DATA FOR THIS EXERCISE START

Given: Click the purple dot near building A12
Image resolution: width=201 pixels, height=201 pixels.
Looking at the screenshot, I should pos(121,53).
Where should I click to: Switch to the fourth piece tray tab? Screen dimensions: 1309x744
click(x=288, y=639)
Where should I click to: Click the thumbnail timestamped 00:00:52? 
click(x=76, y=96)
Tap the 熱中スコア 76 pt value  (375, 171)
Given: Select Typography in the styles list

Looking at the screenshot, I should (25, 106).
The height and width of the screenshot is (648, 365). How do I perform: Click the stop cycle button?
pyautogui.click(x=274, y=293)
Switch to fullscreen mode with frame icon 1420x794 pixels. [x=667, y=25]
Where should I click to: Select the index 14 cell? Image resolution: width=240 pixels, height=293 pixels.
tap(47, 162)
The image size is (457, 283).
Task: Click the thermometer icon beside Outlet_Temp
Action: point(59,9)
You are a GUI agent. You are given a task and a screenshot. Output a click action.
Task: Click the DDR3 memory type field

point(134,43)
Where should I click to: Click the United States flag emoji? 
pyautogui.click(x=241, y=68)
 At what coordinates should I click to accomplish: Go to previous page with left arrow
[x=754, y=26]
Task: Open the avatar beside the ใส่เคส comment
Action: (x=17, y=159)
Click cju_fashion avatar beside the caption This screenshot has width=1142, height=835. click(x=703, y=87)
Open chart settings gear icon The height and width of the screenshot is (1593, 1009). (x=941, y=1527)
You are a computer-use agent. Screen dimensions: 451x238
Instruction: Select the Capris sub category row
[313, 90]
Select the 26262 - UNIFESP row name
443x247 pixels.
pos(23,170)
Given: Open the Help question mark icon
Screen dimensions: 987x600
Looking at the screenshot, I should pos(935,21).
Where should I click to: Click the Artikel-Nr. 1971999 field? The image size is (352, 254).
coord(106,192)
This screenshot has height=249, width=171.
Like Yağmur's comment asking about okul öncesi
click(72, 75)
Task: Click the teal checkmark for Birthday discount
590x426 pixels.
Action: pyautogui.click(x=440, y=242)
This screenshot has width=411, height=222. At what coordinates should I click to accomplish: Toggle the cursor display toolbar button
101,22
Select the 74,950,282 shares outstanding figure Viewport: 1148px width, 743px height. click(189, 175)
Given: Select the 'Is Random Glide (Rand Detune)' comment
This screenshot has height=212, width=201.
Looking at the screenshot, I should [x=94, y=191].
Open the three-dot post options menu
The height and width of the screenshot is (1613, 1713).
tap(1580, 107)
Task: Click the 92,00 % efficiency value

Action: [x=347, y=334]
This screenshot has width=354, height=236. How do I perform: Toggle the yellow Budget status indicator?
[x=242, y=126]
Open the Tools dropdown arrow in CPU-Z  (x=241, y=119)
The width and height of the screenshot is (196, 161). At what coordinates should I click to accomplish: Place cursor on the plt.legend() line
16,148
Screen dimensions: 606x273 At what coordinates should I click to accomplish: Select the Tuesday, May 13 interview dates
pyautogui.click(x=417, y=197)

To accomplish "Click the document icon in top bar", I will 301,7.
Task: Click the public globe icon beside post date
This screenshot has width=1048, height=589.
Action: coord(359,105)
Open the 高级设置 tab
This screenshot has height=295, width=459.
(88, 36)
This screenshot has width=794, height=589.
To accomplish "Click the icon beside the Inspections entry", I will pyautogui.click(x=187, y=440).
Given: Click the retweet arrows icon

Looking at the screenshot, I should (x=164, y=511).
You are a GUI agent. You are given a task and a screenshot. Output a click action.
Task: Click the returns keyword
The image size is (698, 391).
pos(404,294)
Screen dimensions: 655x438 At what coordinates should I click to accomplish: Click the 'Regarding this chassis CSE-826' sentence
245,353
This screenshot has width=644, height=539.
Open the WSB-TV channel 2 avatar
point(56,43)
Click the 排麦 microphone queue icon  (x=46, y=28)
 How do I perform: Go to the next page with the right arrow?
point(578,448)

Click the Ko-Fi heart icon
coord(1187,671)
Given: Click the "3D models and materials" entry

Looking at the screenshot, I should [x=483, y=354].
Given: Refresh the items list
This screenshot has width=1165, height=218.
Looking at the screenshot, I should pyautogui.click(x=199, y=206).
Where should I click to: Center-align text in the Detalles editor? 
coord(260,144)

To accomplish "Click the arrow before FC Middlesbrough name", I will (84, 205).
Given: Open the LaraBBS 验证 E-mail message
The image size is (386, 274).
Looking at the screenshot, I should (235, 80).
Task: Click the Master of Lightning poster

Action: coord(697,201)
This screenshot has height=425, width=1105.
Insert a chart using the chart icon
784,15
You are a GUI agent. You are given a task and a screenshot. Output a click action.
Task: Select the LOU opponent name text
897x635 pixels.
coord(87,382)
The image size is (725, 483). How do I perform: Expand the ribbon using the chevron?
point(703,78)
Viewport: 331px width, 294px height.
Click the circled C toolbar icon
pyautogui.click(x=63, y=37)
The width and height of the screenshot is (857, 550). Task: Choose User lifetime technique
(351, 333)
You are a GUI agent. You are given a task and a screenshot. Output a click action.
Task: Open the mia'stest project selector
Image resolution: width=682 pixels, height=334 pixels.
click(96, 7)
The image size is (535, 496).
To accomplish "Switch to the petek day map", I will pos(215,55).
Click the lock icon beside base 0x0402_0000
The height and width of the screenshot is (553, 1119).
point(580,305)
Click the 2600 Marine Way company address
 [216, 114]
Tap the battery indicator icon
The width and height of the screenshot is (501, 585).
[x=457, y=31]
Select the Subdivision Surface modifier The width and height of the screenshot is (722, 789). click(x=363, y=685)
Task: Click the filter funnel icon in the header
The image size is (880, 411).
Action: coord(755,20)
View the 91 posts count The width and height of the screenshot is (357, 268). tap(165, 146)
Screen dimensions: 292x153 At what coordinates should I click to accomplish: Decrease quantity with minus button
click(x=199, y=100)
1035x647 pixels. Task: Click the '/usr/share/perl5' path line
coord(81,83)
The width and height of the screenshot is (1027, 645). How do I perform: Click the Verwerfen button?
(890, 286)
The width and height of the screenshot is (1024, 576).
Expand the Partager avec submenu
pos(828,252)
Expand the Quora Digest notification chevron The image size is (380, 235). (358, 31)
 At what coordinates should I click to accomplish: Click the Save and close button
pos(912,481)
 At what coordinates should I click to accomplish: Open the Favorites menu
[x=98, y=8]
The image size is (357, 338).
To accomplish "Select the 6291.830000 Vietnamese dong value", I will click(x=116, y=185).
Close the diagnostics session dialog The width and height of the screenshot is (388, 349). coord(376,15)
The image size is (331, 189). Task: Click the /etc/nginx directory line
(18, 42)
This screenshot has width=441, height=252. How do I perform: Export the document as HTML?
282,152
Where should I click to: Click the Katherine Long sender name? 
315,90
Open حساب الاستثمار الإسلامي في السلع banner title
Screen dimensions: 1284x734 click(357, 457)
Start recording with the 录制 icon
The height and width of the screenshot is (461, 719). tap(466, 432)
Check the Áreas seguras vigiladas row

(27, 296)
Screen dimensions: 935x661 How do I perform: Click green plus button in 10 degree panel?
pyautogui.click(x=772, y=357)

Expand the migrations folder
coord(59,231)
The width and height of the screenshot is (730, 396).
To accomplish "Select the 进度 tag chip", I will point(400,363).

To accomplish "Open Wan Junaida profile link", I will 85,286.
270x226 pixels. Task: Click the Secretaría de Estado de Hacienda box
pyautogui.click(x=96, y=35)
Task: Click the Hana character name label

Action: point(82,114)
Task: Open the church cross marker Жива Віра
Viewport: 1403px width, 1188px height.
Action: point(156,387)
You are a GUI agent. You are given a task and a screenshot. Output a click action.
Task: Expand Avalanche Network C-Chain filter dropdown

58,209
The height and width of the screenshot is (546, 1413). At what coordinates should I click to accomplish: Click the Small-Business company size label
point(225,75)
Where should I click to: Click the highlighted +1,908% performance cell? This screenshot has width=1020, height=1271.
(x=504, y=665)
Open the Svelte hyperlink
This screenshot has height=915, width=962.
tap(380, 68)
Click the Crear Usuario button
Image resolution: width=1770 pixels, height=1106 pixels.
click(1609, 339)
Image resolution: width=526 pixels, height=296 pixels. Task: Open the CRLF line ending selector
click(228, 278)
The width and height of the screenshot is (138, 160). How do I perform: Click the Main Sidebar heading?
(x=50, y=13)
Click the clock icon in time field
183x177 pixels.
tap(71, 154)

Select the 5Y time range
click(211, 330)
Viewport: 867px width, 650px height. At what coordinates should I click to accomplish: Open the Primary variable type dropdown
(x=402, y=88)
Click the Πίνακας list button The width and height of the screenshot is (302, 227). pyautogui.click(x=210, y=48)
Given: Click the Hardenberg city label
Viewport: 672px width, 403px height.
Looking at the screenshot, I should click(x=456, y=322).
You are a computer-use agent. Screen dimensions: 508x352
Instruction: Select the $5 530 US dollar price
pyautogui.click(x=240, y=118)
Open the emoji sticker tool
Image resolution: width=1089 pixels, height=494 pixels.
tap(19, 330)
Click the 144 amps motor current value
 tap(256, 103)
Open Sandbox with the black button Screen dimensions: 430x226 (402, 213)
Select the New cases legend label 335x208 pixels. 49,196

DATA FOR THIS EXERCISE END

### WHAT IS NEEDED
Wherever a line holds the word "computer", copy that line out of the entries above.

### EXPECTED OUTPUT
You are a computer-use agent. Screen dimensions: 451x238
You are a computer-use agent. Screen dimensions: 508x352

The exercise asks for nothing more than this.